┌─ Exercise text
Managers of Connecticut’s relatively smoothly running state-based health insurance exchange are having to answer questions about a security breach. Someone found a backpack containing personal information from hundreds of Access Health CT users at a deli in Hartford, Kevin Counihan, the exchange chief executive officer, said Friday in a statement.
An employee of Maximus, a company helping to run the exchange, told the company that he forgot the backpack in a delicatessen, officials said. Notepads in the backpack contained Social Security numbers for about 150 people and the names and birthdates of about 400 people, company representatives said.
Someone gave the backpack to state Rep. Jay Case, R-Conn., and Case called Access Health CT. The exchange staff has been working with the Hartford Police Department to investigate the security breach and contact the exchange users who were affected, Counihan said.
“Our legal department is also in the process of filing all required state and federal breach reports,” Counihan said in a statement. “Let me be clear: we are sorry this happened. This is a very serious situation and we will hold the person or persons who are responsible to account. We will work tirelessly until we have remedied this problem and can prevent any such reoccurrence.”
In recent weeks, several states with state-based Patient Protection and Affordable Care Act (PPACA) exchange enrollment systems that worked poorly have decided to replace their systems with systems based on the technology used in Connecticut. The Health Insurance Portability and Accountability Act (HIPAA) imposes strict privacy and data security rules on any individual or entity with access to personal health information.
Critics of PPACA and the PPACA exchange program have questioned how well the state-based exchanges and the exchanges run by the U.S. Department of Health and Human Services (HHS) can protect the exchange users’ information.
└─
# Tasks and exercises:
1. Using the article on the Access Health CT breach, decide whether each statement agrees with it, answering yes or no and quoting the words that settle it: (a) The backpack was found at a deli in Hartford. (b) The notepads held Social Security numbers for about 400 people. (c) The person who found the backpack gave it to Kevin Counihan.
2. Copy the passage of the article on the Access Health CT breach between "An employee of" and "affected, Counihan said.", inclusive.
The listing comes from a different source.
┌─ Data records
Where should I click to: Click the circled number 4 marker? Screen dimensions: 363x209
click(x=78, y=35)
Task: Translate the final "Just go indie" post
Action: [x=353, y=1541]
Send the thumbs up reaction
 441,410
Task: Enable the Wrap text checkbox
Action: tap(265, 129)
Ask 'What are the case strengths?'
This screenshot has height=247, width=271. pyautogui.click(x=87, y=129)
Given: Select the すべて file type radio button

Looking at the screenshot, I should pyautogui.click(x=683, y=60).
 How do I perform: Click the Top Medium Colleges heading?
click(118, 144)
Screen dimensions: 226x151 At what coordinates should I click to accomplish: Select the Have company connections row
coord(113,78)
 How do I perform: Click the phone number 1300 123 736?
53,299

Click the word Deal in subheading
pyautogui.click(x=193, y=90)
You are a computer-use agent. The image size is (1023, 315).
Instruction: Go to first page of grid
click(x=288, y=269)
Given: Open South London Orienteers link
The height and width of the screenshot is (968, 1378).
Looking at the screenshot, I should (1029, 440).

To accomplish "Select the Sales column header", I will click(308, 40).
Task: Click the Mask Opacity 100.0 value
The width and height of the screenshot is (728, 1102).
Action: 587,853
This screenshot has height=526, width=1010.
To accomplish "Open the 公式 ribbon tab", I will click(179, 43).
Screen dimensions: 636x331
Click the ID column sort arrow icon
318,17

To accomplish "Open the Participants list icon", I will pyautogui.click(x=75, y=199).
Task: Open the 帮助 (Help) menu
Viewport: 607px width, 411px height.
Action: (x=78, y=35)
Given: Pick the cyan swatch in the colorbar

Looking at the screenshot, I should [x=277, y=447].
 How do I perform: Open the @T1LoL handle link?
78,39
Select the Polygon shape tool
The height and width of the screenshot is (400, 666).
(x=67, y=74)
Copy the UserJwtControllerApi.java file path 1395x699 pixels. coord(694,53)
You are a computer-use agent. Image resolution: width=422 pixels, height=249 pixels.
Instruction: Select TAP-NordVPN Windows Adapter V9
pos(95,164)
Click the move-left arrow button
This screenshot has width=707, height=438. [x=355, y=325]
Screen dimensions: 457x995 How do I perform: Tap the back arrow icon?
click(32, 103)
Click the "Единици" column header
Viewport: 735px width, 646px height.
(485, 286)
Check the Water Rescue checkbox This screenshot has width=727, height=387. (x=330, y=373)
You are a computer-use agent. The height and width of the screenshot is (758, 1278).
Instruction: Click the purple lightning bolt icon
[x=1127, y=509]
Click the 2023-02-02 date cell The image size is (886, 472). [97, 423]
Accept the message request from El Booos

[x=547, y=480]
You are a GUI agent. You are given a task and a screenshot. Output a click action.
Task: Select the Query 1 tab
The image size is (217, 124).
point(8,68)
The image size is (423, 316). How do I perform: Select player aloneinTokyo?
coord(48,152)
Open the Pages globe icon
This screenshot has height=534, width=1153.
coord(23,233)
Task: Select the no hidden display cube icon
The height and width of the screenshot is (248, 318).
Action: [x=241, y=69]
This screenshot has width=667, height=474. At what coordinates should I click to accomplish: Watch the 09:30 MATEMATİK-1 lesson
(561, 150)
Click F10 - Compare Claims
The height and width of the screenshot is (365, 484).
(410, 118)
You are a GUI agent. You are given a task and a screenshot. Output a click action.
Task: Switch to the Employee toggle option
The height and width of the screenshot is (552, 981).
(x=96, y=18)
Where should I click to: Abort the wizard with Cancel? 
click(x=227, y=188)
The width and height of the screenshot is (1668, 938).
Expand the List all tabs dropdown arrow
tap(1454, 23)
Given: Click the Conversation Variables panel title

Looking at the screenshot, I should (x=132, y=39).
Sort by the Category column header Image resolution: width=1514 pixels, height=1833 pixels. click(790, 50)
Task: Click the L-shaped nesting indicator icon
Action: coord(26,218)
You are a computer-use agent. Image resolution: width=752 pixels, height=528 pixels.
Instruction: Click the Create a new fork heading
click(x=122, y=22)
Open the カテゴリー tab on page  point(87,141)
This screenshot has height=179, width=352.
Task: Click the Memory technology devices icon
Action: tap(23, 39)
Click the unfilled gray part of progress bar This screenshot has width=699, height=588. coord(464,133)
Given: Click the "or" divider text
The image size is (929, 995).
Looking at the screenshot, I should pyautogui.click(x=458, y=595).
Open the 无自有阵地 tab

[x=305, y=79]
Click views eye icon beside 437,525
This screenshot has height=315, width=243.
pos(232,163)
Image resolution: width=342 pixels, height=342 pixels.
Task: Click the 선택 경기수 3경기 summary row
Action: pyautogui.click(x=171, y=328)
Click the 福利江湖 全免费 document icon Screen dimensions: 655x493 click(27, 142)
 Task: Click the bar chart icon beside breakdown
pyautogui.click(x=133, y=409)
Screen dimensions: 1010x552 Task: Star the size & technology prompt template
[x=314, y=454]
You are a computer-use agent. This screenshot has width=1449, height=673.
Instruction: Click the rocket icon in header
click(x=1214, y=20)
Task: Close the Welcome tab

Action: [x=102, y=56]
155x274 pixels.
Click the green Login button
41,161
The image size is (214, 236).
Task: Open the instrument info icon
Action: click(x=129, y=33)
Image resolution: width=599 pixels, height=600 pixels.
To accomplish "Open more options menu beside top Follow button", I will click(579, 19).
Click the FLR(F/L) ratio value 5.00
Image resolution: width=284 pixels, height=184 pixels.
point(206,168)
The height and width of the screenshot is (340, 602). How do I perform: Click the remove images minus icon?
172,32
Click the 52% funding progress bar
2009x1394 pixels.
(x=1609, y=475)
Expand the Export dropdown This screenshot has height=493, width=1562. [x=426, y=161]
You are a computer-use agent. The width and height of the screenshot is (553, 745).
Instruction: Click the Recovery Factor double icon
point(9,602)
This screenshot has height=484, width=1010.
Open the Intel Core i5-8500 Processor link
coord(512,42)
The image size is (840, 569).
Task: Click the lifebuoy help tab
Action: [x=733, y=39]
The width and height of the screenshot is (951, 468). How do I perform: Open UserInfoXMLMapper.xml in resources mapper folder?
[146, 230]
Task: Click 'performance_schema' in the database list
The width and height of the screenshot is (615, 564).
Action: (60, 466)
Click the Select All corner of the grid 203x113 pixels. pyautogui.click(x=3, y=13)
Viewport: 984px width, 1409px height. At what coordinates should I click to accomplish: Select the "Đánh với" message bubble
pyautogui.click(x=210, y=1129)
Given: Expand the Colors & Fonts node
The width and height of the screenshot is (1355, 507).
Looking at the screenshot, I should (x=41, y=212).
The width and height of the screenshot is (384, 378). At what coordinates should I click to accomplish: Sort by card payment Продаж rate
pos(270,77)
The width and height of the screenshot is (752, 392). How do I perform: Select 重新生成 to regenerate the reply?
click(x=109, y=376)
└─
# Expected responses:
1.
(a) Yes: "Someone found a backpack containing personal information from hundreds of Access Health CT users at a deli in Hartford"
(b) No: "Notepads in the backpack contained Social Security numbers for about 150 people"
(c) No: "Someone gave the backpack to state Rep. Jay Case, R-Conn."

2.
An employee of Maximus, a company helping to run the exchange, told the company that he forgot the backpack in a delicatessen, officials said. Notepads in the backpack contained Social Security numbers for about 150 people and the names and birthdates of about 400 people, company representatives said.
Someone gave the backpack to state Rep. Jay Case, R-Conn., and Case called Access Health CT. The exchange staff has been working with the Hartford Police Department to investigate the security breach and contact the exchange users who were affected, Counihan said.